Prompt A: According to the cheese dairy text, in what year was the current cheese dairy in Emmen put into operation?
Prompt B: State whether each statement agrees with the cheese dairy text, answering yes or no and quoting the deciding words: (i) The new structure will stand on a former parking lot for trucks. (ii) Renovating the existing building was chosen as the way forward. (iii) The groundbreaking ceremony took place in mid-January.

Text:
::::::::
The diagnosis is clear: the current plant and the building housing it have long since passed their prime. Today's cheese dairy in Emmen was put into operation in 1976. After examining various options – such as renovating the building or replacing the cheese dairy facility – it was clear that the only viable option would be a new building.
The new structure will be 60 metres long, 40 metres wide and 16 metres high, and will be located on a former parking lot for trucks, directly behind the existing cheese dairy building. The groundbreaking ceremony for the cheese dairy building was held in mid-January.
Leading the way for development
By summer 2022, construction of the new main plant will be complete and commissioning can begin. "Emmen and Central Switzerland are where Emmi was born, and Swiss cheese is one of the key pillars of our growth strategy. A large, modern, resource-conserving cheese dairy with short transport routes to our milk suppliers is the perfect complement to our speciality cheeses from commercial cheese dairies,” says Marc Heim, Deputy CEO of Emmi.
Reduced water and energy consumption
Whey treatment with a new filtration system will enable around 60 million litres of water to be recovered going forward for subsequent reuse in the cheese dairy. In addition, the new facility is generally more economical in its use of resources and consumption of energy. Processes have also been shifted between the locations, saving transport costs and reducing the corresponding emissions.
::::::::
Data extract:
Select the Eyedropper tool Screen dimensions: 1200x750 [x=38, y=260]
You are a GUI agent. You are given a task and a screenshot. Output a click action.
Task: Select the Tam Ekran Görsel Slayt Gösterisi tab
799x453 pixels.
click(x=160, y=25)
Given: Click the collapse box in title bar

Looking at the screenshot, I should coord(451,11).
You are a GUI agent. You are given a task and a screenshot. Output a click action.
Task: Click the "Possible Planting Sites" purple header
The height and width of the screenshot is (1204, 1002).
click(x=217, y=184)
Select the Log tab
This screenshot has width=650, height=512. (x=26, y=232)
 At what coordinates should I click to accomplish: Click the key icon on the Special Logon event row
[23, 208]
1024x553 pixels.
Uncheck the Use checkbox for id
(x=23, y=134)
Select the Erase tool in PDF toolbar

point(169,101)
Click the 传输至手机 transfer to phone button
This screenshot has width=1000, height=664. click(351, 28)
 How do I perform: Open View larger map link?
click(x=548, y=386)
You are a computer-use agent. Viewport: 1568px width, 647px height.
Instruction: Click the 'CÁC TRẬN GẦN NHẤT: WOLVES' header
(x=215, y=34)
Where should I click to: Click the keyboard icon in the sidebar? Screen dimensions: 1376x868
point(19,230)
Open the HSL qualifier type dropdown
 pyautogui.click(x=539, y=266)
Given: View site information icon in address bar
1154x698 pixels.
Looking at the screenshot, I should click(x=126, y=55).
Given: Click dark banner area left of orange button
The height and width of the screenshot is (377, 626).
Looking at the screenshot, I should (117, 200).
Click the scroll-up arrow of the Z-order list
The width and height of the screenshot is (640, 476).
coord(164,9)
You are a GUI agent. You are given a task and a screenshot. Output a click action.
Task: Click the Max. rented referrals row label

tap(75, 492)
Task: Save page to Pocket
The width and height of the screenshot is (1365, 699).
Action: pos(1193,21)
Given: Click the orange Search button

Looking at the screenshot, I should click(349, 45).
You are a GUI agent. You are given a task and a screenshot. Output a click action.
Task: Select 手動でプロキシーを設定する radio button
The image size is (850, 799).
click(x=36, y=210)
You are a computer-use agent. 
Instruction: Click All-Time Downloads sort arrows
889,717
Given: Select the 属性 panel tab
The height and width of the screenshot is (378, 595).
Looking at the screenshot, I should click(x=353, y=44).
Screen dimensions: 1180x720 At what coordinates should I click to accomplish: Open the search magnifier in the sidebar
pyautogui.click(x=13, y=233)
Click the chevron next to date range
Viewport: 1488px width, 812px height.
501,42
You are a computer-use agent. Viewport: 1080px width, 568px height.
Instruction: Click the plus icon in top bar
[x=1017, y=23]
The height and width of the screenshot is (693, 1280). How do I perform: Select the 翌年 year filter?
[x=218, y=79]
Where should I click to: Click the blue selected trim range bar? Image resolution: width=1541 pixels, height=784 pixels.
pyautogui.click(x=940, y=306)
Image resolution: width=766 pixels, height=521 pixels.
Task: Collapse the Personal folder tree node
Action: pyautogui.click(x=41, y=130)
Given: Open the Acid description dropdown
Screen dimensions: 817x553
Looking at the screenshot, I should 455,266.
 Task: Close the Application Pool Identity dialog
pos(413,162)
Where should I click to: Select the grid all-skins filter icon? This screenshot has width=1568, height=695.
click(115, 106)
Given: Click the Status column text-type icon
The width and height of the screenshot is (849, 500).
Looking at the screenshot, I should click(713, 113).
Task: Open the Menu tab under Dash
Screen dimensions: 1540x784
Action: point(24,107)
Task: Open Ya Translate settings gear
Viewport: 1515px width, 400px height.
::::::::
Solution A: 1976

Solution B:
(i) Yes: "will be located on a former parking lot for trucks"
(ii) No: "it was clear that the only viable option would be a new building"
(iii) Yes: "The groundbreaking ceremony for the cheese dairy building was held in mid-January"